## [Quoted passage]
Ok we went away in the Hymer, decided to go to the south coast at 9:15 on friday night, packed a few belongings including kettle, coffee, tea, milk, fresh water in a separate container and very little else other than washing kit and some fresh clothes and finally set off at 10:15. We drove south on the A 43/34 and had to pull into a service area for diesel south of the M4. Filled up, well put in £10 worth due to the price of £0.97/litre, and tried to start her up......The old non starting problem revisited me at 12:00 on a cold and unfriendly service area, so nothing else for it, jump underneath with a torch, locate the gearbox inhibitor switch and teach it what for. Mercedes parts learn very quickly when you hammer them, and it started like a dream, we were off again......
Little later down the road my wife says she is so tired she has to go to sleep so we pulled into another service area, slid in among the lorries and got our heads down. Firstly had a wonderful cuppa then hit the sack, it was bloody freezing probably due in part to the weather and partly due to the fact that the Hymer had not been used for months, so we left the gas warm air blowing all night. Woke up thoroughly refreshed and toasty warm. Quick breakfast and a cuppa and we are on the road again. I must say that this is the first time I have slept in a service area and it was a different experience but the fixed rear bed is sooooo comfortable.
Had a brilliant weekend and all went well.
Tomorrow I'm of to Deepcar, they are selling me a new rear window assembly and they are going to fit it for me. They have given me a terrific price and I will let you all know how I get on when I come back. I will have them look over the Hymer to let me know about all the other problems I haven't found yet, hopefully a short list.
Thursday it goes in to have the alarm finished off and the gearbox inhibitor switch changed, so it's all go now.
I'll keep you all posted on progress, maybe I should have my own little website but I don't know how to do it, so if anyone can assist then I'll give it a go.
Happy camping all
Keith


----------



## 88927 (May 10, 2005)

:lol: Ok all.....Update.....
Went to Deepcar and found Mick in the workshop and Innes in the office very welcoming, knowledgeable and helpful, not to mention friendly. This is what other companies should aspire to, proper customer service, high quality work and products and prices that do not scare you to death. The old window was torn out in no time and the new replacement fitted after careful cleaning and preparation. The old window had definitely been letting in water accounting for the boot floor rotting out, so that is now a thing of the past. Mick had a quick look around the van and pointed out a couple of small jobs but nothing serious thankfully, he was very busy that day but found time to fit a new door stay for me whilst I was there.
The window looks superb and will certainly make the Hymer much better and the final bill was very comfortable to live with. I can thoroughly recommend Deepcar after my visit.

## [Stored data]

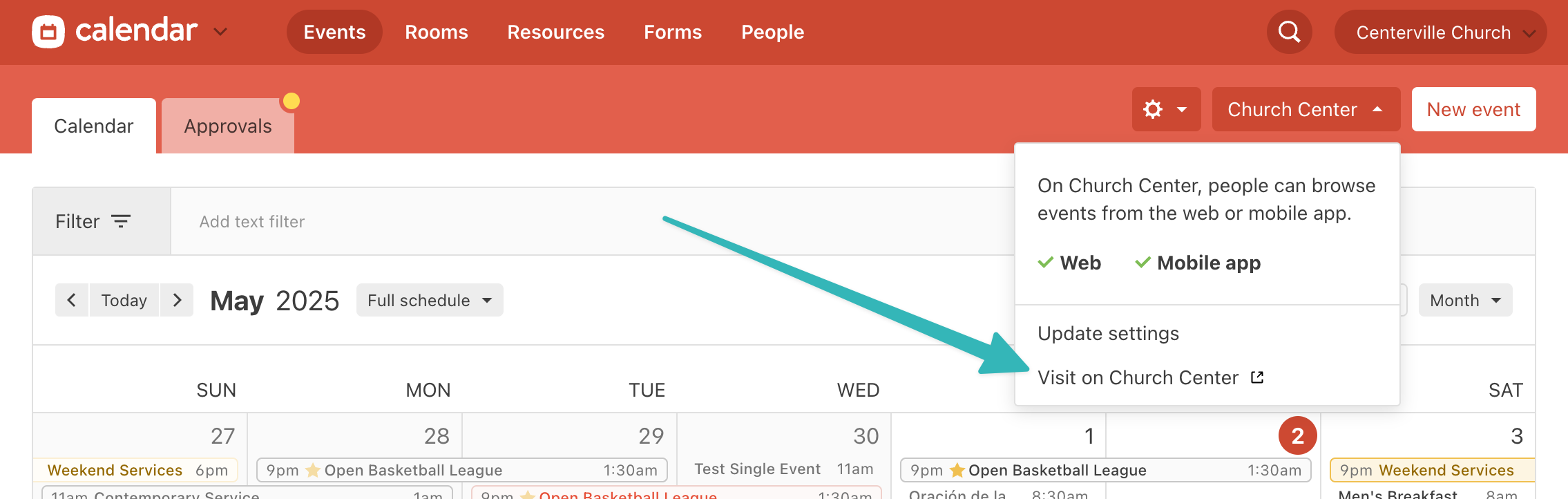Create a New event
Viewport: 1568px width, 499px height.
click(1473, 109)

## [Parts of the exercise]
#1 Answer these questions from the Hymer forum text:
(a) How much diesel was put in at the first service area?
(b) What was left running all night at the second service area?
(c) What did Mick fit while the writer was at Deepcar?
#2 Print the part of the Hymer forum text between "Had a brilliant" and "(May 10, 2005)", inclusive.
#3 Say whether each statement agrees with the Hymer forum text, quoting the words that decide it:
(a) The writer and his wife set off at 9:15 on Friday night.
(b) The old rear window had been letting in water.
(c) The writer had slept in a service area before this trip.

## [The answers]
#1
(a) £10 worth
(b) The gas warm air
(c) A new door stay

#2
Had a brilliant weekend and all went well.
Tomorrow I'm of to Deepcar, they are selling me a new rear window assembly and they are going to fit it for me. They have given me a terrific price and I will let you all know how I get on when I come back. I will have them look over the Hymer to let me know about all the other problems I haven't found yet, hopefully a short list.
Thursday it goes in to have the alarm finished off and the gearbox inhibitor switch changed, so it's all go now.
I'll keep you all posted on progress, maybe I should have my own little website but I don't know how to do it, so if anyone can assist then I'll give it a go.
Happy camping all
Keith


----------



## 88927 (May 10, 2005)

#3
(a) No: "finally set off at 10:15"
(b) Yes: "The old window had definitely been letting in water"
(c) No: "this is the first time I have slept in a service area"